● **SUPPLIED MATERIAL**

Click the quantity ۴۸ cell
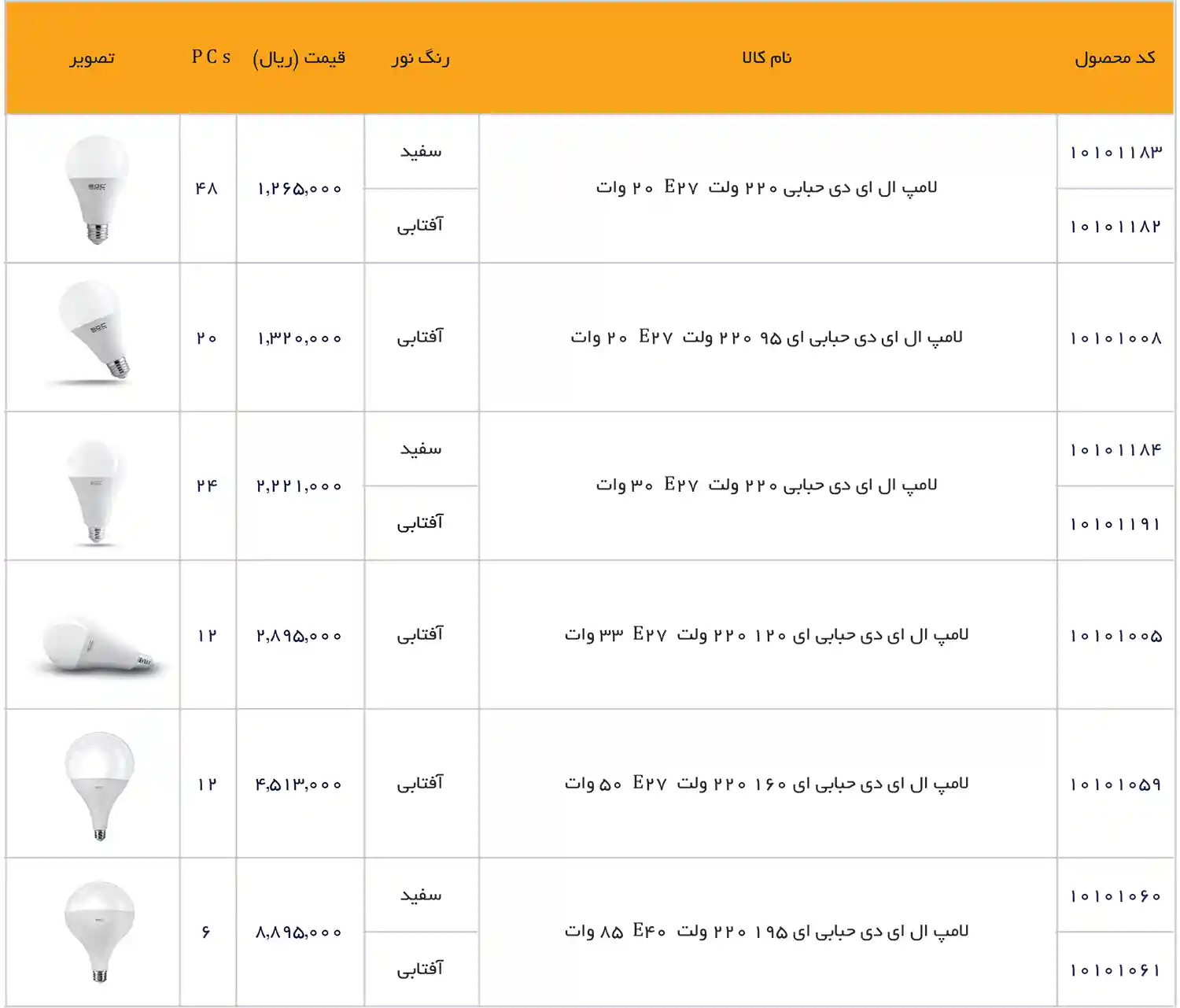pyautogui.click(x=208, y=187)
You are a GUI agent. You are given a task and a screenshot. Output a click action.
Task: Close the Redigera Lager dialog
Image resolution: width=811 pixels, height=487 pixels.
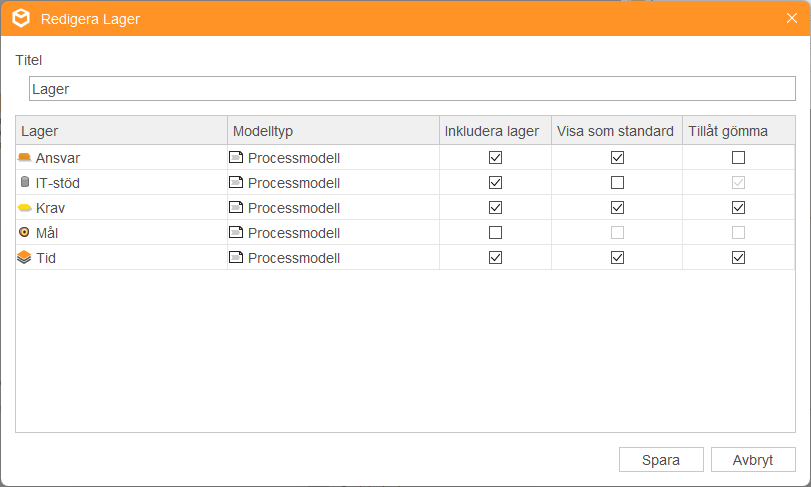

● **REQUIRED WORK**
Could you return the entire listing above verbatim while dropping each picture?

● **RESULT**
Click the quantity ۴۸ cell
pyautogui.click(x=208, y=187)
You are a GUI agent. You are given a task and a screenshot. Output a click action.
Task: Close the Redigera Lager dialog
Image resolution: width=811 pixels, height=487 pixels.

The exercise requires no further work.